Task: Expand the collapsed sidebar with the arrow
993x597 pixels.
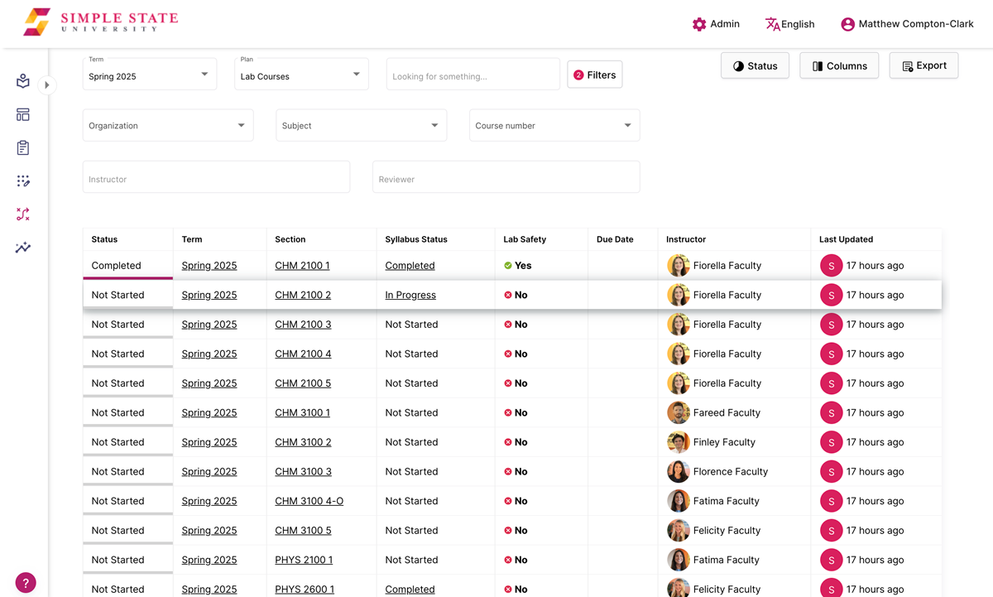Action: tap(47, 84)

────

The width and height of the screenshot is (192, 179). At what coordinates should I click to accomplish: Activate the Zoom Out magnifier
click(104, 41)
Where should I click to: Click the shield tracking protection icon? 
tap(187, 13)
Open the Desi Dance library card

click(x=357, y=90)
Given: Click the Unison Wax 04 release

────

Above are records; repeat only the lines starting at the line with "Where should I" and ending at the line with "Given: Click the Unison Wax 04 release", exactly as they appear, both included.

Where should I click to: Click the shield tracking protection icon? 
tap(187, 13)
Open the Desi Dance library card

click(x=357, y=90)
Given: Click the Unison Wax 04 release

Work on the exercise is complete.